PAGE TEXT:

+++++

Fostoria KFC franchisee built others

11/18/2000

FOSTORIA - Michael Kovach, who developed the local Kentucky Fried Chicken franchise and owned up to five KFC restaurants in nearby northwest Ohio communities over the years, died Thursday in Independence House here. He was 83.

Mr. Kovach's official cause of death was liver cancer, his wife, Cheryl Kovach, said. But Mrs. Kovach said she suspects several infections, from which her husband had been suffering since March, may have been at least partly responsible.

A Fredericktown, Pa., native, Mr. Kovach was living in Michigan when one of his daughters brought home a bucket of Kentucky Fried Chicken. Mr. Kovach was so impressed with the product that he inquired about franchise opportunities, and was told that the nearest available openings were in the Fostoria area.

“He liked the area, and he's been here ever since,” said Mrs. Kovach, who married Mr. Kovach in 1986, two years after the death of his first wife, Julia. Mrs. Kovach said both she and Julia Kovach worked in the restaurants with Mr. Kovach.

Mr. Kovach opened the Fostoria KFC in 1967, and within a few years “got the itch” to start another one, Mrs. Kovach said. He opened outlets in Ottawa, O., in 1972 and Bellevue, O., in 1979, and later bought KFCs in Ada and Upper Sandusky while building a new one in Bluffton.

Mrs. Kovach said her husband rarely took vacations until later in his career, when he was confident that he had skilled managers running his enterprises.

“He was a KFC man. He believed in his job and his products,” she said.

+++++

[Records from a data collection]
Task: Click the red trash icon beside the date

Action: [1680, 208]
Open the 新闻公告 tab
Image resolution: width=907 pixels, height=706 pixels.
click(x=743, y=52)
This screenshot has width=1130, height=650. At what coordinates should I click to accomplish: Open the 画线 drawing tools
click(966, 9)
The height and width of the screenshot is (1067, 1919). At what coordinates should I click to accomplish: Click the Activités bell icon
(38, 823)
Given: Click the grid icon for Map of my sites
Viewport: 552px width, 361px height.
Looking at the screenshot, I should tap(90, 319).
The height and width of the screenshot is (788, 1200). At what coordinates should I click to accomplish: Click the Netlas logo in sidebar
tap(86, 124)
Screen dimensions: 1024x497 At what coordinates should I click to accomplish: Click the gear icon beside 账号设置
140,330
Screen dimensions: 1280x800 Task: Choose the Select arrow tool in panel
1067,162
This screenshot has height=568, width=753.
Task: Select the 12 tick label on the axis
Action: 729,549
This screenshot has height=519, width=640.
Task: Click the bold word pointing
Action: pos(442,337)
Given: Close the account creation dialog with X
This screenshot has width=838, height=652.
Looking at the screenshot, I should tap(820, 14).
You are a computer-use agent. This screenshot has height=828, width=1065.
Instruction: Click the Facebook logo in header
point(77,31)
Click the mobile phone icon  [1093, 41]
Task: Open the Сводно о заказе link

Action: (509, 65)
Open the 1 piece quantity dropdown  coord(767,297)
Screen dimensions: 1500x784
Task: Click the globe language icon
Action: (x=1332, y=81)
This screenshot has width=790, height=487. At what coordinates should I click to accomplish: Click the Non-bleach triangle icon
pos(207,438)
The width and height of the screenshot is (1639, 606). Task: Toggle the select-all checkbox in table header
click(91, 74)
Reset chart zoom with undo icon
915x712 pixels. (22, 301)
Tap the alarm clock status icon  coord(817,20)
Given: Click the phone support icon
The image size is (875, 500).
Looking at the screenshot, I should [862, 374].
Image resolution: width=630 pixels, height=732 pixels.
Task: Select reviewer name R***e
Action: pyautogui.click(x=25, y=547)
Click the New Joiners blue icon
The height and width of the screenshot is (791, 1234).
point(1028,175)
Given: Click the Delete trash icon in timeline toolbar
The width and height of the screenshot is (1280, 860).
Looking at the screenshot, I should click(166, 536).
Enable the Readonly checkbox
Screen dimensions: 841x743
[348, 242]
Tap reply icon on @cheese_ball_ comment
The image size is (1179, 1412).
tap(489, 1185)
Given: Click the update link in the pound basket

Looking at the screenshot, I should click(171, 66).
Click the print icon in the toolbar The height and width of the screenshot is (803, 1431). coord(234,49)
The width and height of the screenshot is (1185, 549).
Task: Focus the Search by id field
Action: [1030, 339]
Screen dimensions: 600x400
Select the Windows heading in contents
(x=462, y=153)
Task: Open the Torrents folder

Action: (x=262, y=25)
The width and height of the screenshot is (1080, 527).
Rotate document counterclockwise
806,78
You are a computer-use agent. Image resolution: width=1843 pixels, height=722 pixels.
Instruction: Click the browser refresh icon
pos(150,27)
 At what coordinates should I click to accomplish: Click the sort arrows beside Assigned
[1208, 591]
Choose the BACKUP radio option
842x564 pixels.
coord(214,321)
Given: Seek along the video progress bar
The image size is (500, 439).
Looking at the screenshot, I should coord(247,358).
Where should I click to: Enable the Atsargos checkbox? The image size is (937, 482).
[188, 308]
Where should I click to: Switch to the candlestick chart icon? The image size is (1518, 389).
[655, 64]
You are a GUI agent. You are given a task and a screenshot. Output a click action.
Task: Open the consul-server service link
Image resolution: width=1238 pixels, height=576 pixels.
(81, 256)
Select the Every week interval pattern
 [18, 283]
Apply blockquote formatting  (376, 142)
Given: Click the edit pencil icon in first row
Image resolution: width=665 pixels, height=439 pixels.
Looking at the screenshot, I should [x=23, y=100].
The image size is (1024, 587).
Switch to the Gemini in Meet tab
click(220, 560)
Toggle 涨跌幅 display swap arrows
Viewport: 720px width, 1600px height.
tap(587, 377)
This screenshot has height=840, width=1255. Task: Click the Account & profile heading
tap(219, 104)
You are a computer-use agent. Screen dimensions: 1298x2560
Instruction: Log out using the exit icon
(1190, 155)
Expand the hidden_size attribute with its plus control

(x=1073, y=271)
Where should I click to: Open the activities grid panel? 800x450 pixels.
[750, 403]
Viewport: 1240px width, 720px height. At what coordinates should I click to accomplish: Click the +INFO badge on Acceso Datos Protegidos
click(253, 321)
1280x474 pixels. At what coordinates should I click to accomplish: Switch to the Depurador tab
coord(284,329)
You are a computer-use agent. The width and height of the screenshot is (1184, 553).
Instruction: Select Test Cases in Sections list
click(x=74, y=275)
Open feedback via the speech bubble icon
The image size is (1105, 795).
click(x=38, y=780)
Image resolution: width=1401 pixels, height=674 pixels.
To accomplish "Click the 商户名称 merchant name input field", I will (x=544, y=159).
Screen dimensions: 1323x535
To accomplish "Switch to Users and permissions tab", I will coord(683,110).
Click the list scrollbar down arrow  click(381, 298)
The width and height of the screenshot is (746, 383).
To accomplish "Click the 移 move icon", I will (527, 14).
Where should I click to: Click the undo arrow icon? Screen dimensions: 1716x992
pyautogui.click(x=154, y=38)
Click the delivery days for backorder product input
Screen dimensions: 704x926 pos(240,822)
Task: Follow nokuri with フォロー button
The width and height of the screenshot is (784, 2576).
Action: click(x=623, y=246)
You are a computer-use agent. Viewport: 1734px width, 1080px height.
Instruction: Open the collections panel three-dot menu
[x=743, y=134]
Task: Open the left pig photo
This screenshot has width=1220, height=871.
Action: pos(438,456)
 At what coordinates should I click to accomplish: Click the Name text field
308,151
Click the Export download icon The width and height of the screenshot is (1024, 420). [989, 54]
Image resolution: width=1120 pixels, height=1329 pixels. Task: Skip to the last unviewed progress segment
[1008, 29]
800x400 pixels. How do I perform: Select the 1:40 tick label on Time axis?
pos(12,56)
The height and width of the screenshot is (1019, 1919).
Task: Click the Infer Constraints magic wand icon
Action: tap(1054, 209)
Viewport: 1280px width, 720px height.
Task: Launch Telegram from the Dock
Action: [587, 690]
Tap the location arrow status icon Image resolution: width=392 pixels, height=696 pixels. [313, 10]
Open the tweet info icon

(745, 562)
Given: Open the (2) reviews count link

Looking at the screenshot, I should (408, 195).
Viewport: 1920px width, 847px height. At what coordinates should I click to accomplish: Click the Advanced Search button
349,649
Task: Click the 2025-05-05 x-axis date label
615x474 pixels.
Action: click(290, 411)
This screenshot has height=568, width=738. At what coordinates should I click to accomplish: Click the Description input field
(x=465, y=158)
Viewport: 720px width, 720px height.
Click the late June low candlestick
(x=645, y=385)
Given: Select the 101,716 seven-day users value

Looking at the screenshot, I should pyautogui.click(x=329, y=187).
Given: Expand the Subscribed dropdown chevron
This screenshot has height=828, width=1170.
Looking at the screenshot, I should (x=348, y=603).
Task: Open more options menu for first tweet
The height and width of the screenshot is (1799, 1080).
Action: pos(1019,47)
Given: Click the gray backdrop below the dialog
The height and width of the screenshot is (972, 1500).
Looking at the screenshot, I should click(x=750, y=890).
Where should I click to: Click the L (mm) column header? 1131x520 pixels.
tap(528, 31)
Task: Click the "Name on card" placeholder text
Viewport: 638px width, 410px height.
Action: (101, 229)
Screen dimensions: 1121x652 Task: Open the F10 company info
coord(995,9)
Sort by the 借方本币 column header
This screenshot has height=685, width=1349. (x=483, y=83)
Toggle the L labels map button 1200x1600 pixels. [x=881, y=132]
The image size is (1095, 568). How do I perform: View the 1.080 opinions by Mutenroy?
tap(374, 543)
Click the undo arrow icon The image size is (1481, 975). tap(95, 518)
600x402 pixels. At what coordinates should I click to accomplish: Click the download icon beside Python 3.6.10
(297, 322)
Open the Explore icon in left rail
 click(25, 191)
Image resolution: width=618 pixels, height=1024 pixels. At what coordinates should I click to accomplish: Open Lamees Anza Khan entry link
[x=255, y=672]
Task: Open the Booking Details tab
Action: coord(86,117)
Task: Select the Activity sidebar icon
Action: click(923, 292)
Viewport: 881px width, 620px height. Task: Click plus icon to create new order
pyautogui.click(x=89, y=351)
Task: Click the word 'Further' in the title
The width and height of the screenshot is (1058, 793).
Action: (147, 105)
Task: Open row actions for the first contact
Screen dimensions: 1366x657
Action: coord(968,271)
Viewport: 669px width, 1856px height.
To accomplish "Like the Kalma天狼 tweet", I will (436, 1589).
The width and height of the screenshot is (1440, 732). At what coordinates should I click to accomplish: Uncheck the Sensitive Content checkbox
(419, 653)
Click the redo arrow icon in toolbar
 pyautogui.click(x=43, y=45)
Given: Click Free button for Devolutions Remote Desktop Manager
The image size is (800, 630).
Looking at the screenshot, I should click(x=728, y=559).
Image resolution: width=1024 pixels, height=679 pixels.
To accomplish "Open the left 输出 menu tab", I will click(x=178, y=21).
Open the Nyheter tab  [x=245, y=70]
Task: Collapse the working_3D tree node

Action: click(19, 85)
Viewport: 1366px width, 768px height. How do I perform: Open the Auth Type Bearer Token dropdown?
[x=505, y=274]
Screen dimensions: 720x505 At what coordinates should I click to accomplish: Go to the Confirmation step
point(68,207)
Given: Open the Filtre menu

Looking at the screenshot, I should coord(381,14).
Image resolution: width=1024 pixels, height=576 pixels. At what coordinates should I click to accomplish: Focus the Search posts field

+++++

WORK TASK A:
According to the obituary of the Fostoria KFC franchisee, in what year did Mr. Kovach open the Fostoria KFC?
WORK TASK B:
Proceed with the obituary of the Fostoria KFC franchisee, starting right after its final quotation from Mrs. Kovach.

OUTPUT A:
He opened it in 1967.

OUTPUT B:
In 1976 at a franchisees convention in Las Vegas, Mr. Kovach met Col. Harlan Sanders, the restaurant chain's founder. Mr. Kovach found the Colonel to be a very pleasant man and the overall experience “very enjoyable,” even though the white-haired Southern gentleman was ill at the time and had to be propped up for a photograph that Mrs. Kovach still has.

Mr. Kovach owned his flagship restaurant in Fostoria, plus those in Ada and Bluffton, when he died. The Bellevue outlet was sold to another KFC franchisee, while the others were passed along to relatives, Mrs. Kovach said.

Surviving are his wife, Cheryl Kovach; daughter, Judith Ann Giblin; brothers, George and John; sisters, June Zeisel, Helen Grabowski, and Elizabeth Wendling; two grandsons, and three great-grandchildren.

The body will be in the Manns-Ferguson Funeral Home, Livonia, Mich., after 2 p.m. today, with a Parastas service at 4 p.m. tomorrow. A funeral service will be at 10 a.m. Monday in Sacred Heart Byzantine Church, Livonia.

The Hoening Funeral Home, Fostoria, is handling local arrangements.

The family requests tributes to the Bridge Hospice Care Center, in the care of the Hoening Funeral Home, or a charity of the donor's choice.